__STATED PROBLEM__.
Please count the lines in the material below that contain the string "screenshot", with case counting, and reply with only that number.

##### DATA EXCERPTS

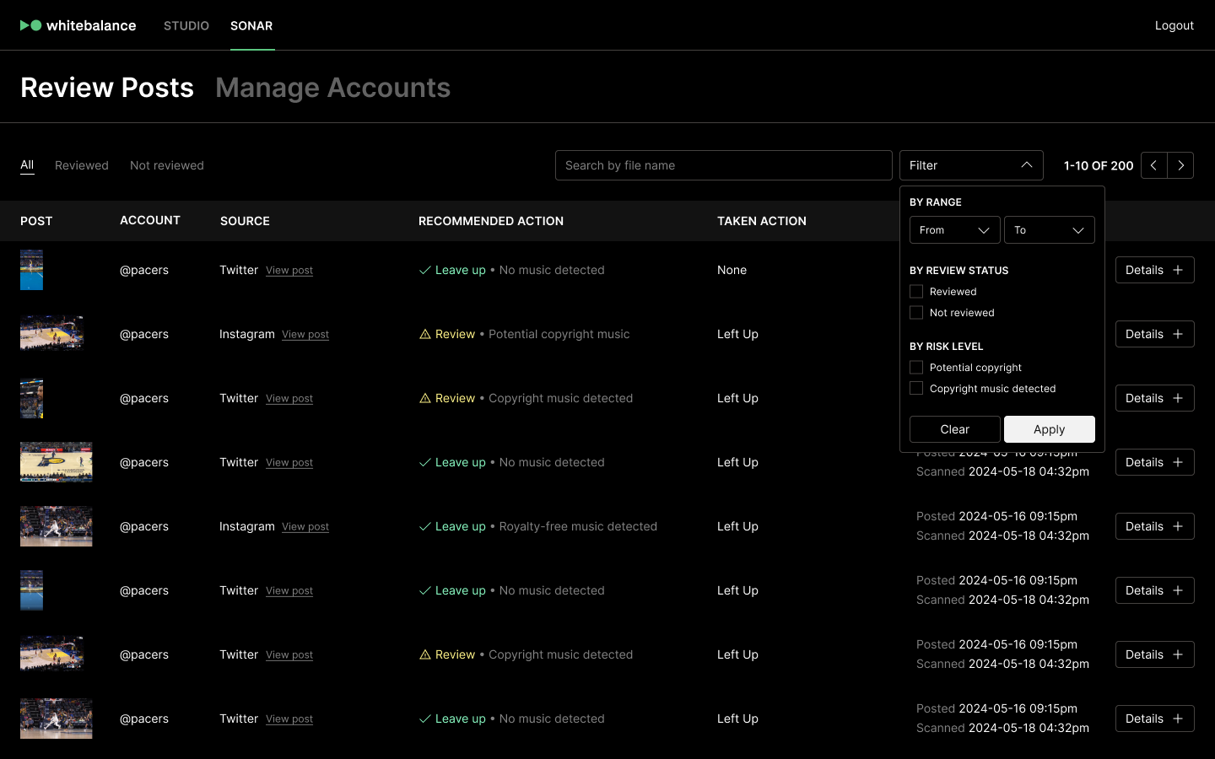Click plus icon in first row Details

##########
##### DATA EXCERPTS

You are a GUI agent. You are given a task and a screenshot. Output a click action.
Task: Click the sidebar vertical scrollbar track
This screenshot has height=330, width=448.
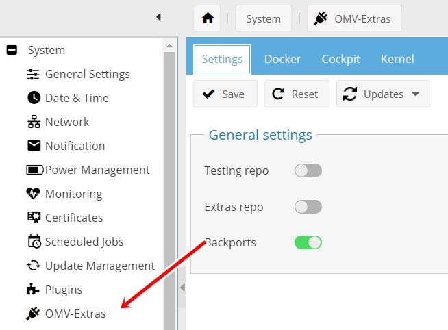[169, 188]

##########

__THE REPLY__.
2